Short exercise: Copy the forum thread on Letter of Intent day from "# tomorrow is" up to and including "college name here>.", and swap each "high school players" for "prep athletes".

# tomorrow is LOI day!



## HighLakesDrifter (Sep 13, 2007)

Letter Of Intent day

Tomorrow is the day high school players follow through on their verbal commitments and make it official that they will play for <insert college name here>.

I like the way the classes are forming up for BYU and Utah. Hopefully there are no surprises for anyone (meaning that someone who verbally committed months ago changes his mind). The major player left uncommitted in these parts is defensive lineman Ricky Heimuli. He's listed Utah as one of his finalists.

Anyone follow this stuff? I do, but I try not to let a 17-year-old's decision affect my mood.


----------



## proutdoors (Sep 24, 2007)

BYU is on the verge of signing their 'best' class ever. I am hopeful it works out somewhat close to what the kids have said and what the experts think these kids will do on the field.


----------



## bowhunter3 (Oct 18, 2007)

I don't pay much attention to it, it means nothing. Notre Dame has had one of the so called best classes for a while and they have done nothing. It really is just a guessing game. How high was Alex Smith listed, how about Dennis Pita, Steve Smith, Eric Weddle what happened to Walsh who was supposed to be the best QB in the country when he signed for BYU then went to UCLA after his mission, he was so bad. It means nothing.


----------



## HighLakesDrifter (Sep 13, 2007)

BH3, I agree. Coaches find kids who they think will fit in their system and mold them into great players. NFL rosters are full of two-star kids, and many four- and five-stars don't pan out. But it is nice to land a big one once in a while.


----------



## Guest (Feb 3, 2010)

bowhunter3 said:


> I don't pay much attention to it, it means nothing.


While it is true that recruiting is not an exact science, anyone who really thinks that it "means nothing" does not know much about Division 1 football. There is a good reason why coaches spend so much time and money on recruiting. The programs that do it best are consistently the best teams in the country, while those that struggle to recruit good talent are consistently among the worst. You cite some of the relatively few examples where a highly recruited kid turned out to be a bust at the college level, or an overlooked kid turned out to be a great player, but these examples are exceptional. The majority of the most talented players at the D1 level are 3 star or better recruits.


----------



## bowhunter3 (Oct 18, 2007)

I know plenty about d 1 football, of course recruiting is very important, but I am saying that you dont know that a 5 star kid will be better than a 3 star kid. You have no clue. I have plenty more examples but that would be a long list. Teams like Utah and TCU build there programs on speed and athletes and mold them into players. Hell whats his name from tcu was a running back in college and they turned him into one of the best DE I have seen in college for a long time. BYU also gets a lot out of there so called sub par talent, how high was one of my favorite players of all time ranked, that being TY Detmer. I am just saying the so called best signing classes mean nothing. It is a guessing game, and you have to RECRUIT the right players to make your team good.

Data rows:
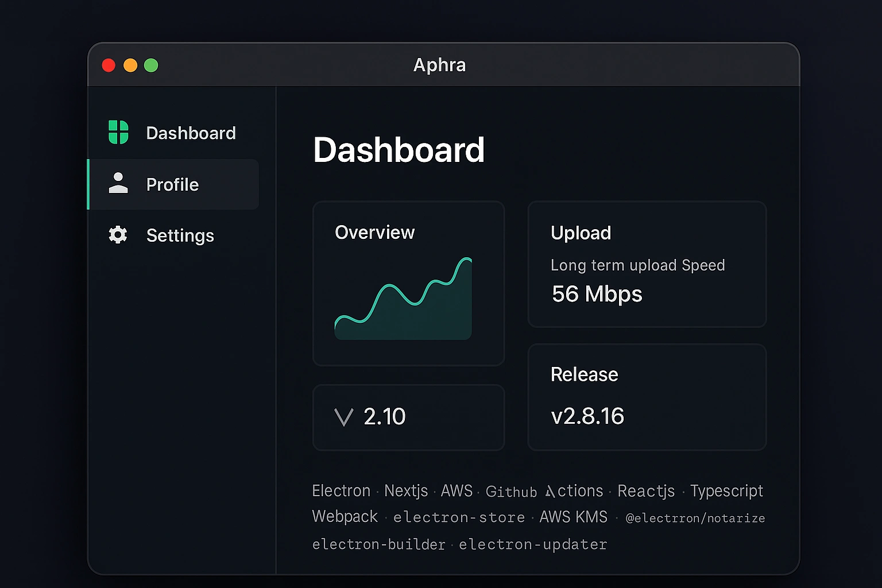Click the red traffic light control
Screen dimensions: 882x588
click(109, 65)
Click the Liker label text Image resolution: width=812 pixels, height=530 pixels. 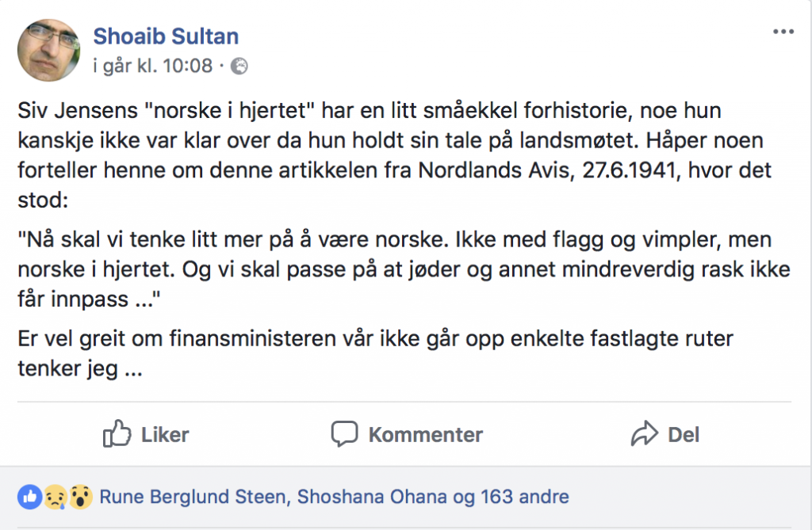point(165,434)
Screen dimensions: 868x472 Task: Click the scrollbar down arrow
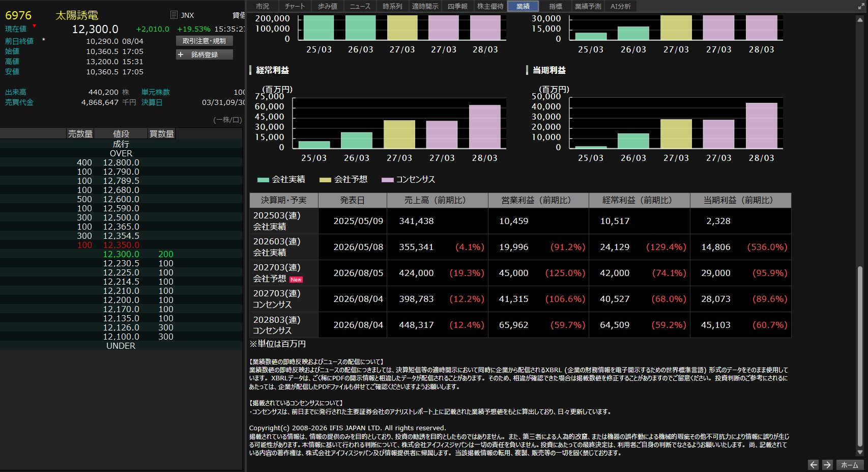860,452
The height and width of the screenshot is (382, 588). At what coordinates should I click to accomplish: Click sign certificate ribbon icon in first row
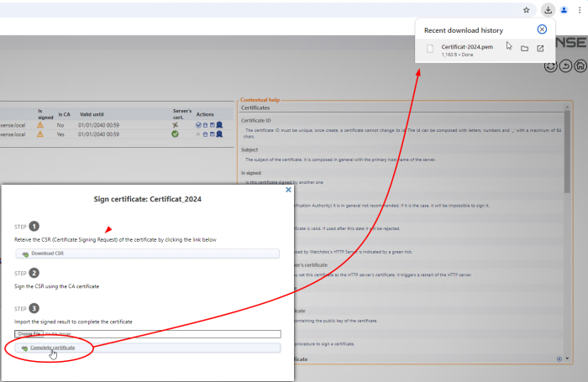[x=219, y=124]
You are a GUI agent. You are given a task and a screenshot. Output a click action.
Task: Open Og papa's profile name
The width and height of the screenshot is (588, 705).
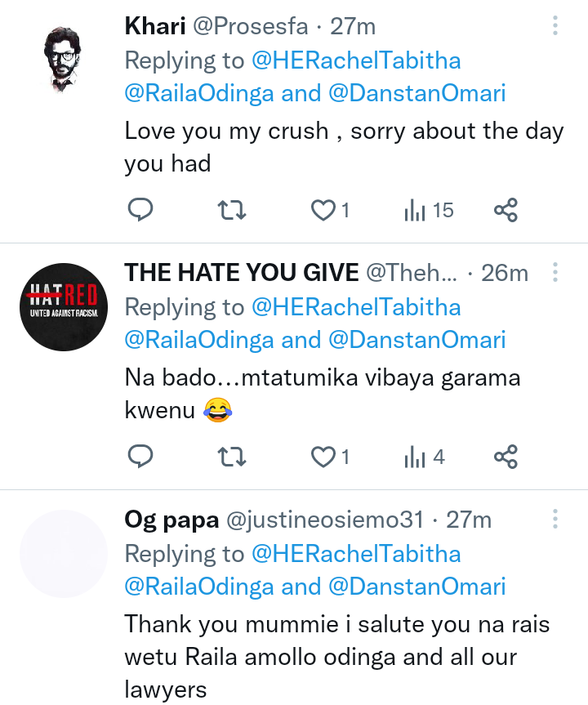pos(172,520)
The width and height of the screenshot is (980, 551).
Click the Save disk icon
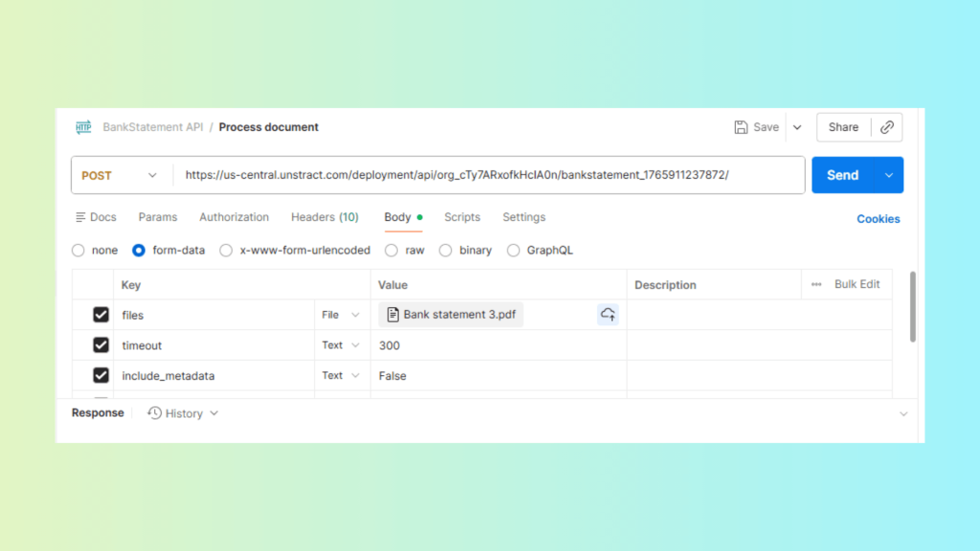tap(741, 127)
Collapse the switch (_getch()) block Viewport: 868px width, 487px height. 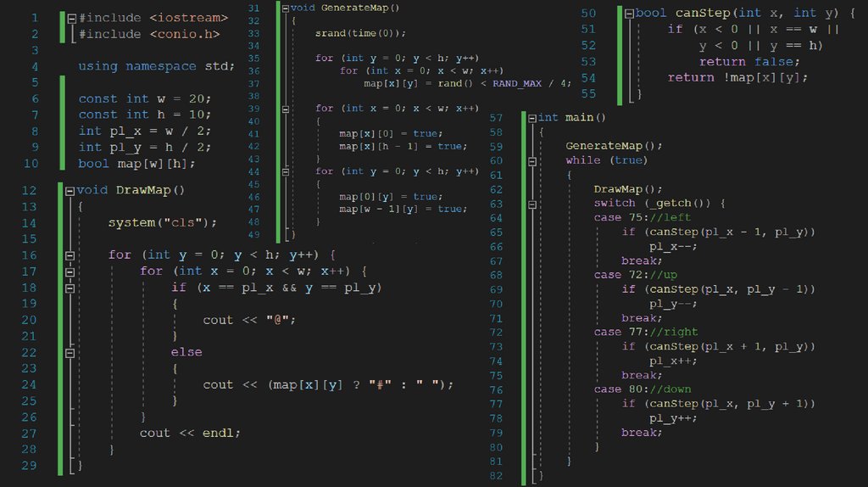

--

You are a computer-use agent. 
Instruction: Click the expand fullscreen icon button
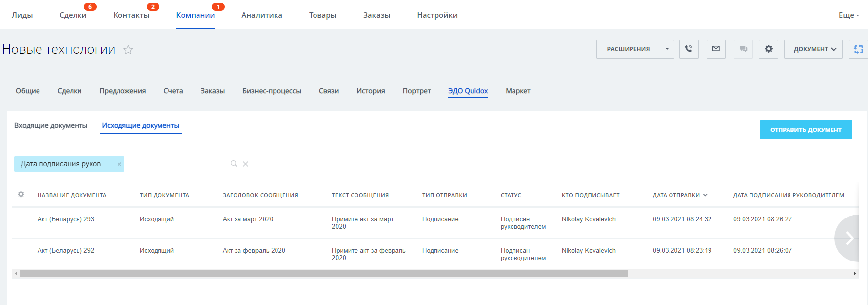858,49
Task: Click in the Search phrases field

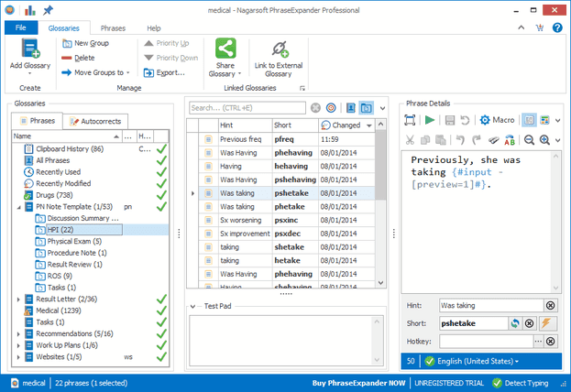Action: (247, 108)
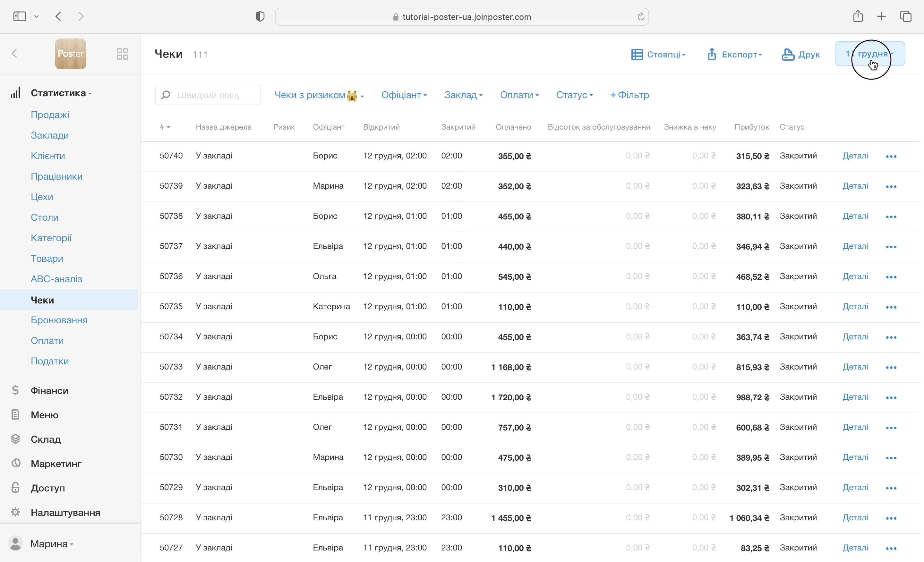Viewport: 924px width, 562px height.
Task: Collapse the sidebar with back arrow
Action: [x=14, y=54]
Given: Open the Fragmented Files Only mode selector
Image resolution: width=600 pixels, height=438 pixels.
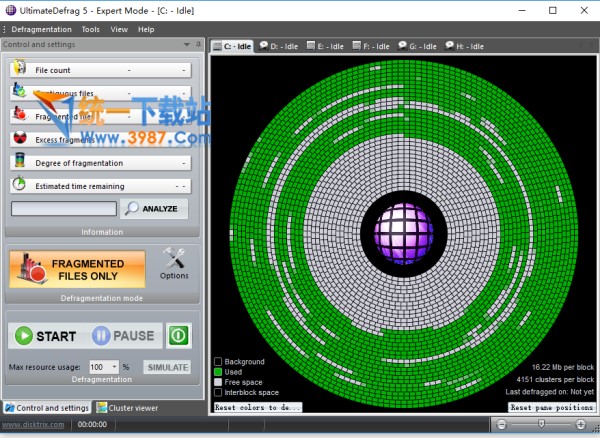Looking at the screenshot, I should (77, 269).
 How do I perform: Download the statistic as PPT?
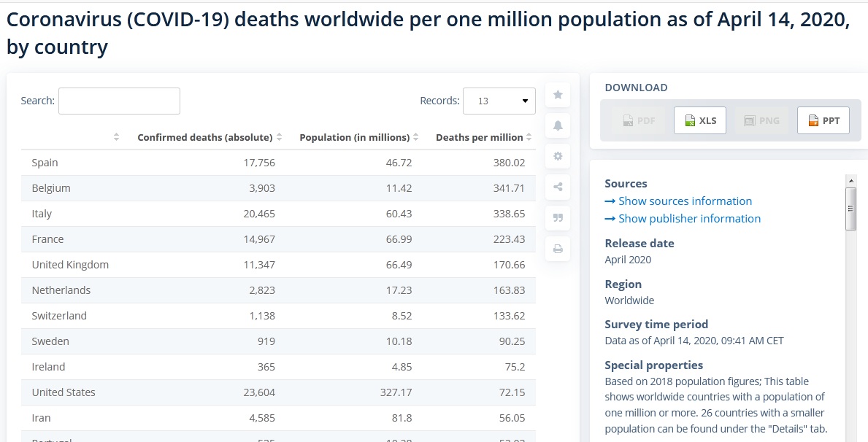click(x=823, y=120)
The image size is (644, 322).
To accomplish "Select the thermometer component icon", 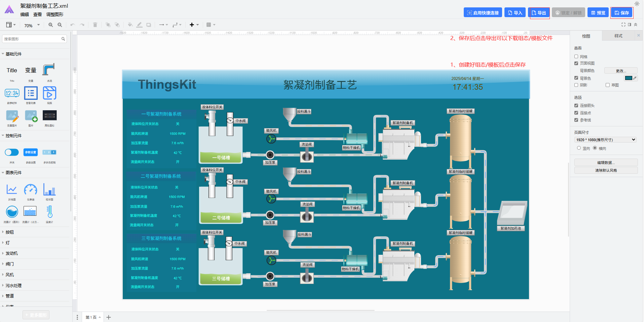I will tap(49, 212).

* * *

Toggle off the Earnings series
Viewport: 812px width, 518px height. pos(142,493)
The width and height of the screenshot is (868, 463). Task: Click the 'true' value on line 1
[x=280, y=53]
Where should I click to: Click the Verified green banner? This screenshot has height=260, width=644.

The reply:
# tomorrow is LOI day!



## HighLakesDrifter (Sep 13, 2007)

Letter Of Intent day

Tomorrow is the day prep athletes follow through on their verbal commitments and make it official that they will play for <insert college name here>.